━━━ PROVIDED RECORDS

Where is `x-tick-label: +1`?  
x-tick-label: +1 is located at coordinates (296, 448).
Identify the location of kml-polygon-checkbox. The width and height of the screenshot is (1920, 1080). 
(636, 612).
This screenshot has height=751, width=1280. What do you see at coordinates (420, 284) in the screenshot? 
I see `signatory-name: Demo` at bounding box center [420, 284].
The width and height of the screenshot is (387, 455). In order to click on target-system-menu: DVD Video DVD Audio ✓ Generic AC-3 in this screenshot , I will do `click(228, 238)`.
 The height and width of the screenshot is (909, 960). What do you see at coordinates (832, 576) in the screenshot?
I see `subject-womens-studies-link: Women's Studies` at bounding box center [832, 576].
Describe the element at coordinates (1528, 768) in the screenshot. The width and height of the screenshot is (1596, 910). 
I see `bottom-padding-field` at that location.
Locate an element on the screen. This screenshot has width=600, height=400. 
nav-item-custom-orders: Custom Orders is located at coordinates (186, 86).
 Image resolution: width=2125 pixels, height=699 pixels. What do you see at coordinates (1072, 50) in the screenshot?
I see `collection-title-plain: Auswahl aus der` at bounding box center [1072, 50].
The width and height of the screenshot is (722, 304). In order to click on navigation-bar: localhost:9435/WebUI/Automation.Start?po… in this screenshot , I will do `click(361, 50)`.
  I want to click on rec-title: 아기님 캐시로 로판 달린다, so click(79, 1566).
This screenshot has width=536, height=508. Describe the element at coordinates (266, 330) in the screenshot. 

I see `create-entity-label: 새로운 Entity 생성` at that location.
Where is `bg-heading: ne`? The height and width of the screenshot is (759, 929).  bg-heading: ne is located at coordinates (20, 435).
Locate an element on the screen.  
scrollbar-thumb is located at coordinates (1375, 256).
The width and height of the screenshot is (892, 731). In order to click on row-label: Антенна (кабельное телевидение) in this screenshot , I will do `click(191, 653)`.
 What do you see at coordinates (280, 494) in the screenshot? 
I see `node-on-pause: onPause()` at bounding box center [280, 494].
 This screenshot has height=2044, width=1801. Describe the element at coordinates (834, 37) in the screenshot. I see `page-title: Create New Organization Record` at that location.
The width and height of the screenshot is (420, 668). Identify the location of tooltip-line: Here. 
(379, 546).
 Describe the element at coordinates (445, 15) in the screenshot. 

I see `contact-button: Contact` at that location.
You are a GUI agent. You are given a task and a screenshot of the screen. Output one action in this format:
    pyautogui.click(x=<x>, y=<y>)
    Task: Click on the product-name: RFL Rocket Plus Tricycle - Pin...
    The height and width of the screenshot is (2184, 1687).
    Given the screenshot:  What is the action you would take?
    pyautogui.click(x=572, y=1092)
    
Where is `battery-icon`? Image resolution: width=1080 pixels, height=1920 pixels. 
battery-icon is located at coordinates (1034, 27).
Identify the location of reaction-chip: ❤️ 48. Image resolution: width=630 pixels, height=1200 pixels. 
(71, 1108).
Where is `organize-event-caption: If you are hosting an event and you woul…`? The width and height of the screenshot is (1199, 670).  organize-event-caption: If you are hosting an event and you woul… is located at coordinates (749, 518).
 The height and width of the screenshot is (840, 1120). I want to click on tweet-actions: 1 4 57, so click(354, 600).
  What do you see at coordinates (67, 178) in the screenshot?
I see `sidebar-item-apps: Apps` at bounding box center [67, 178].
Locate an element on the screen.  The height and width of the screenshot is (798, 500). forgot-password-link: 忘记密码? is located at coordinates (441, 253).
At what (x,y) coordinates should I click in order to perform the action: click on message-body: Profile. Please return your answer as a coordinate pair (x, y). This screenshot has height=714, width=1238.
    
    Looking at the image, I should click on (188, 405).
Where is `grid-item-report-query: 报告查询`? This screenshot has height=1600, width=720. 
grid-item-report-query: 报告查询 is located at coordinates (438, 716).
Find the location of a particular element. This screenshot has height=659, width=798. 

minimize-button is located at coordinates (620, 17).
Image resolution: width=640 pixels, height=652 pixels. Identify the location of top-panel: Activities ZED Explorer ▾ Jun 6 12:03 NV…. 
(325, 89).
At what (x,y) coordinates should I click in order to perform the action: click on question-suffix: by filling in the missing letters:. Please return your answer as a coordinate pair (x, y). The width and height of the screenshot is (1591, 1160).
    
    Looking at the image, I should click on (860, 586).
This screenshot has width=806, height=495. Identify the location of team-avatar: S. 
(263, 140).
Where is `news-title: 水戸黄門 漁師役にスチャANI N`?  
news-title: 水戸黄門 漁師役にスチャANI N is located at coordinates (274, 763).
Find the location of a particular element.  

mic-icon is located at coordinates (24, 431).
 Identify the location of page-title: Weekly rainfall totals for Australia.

━━━━━━

Reproduce, character for character, the stretch of the material from the line containing "pixels, height=1920 pixels." through the line containing "(71, 1108).".

## WRITTEN ANSWER:
Where is `battery-icon`? Image resolution: width=1080 pixels, height=1920 pixels. 
battery-icon is located at coordinates (1034, 27).
Identify the location of reaction-chip: ❤️ 48. Image resolution: width=630 pixels, height=1200 pixels. 
(71, 1108).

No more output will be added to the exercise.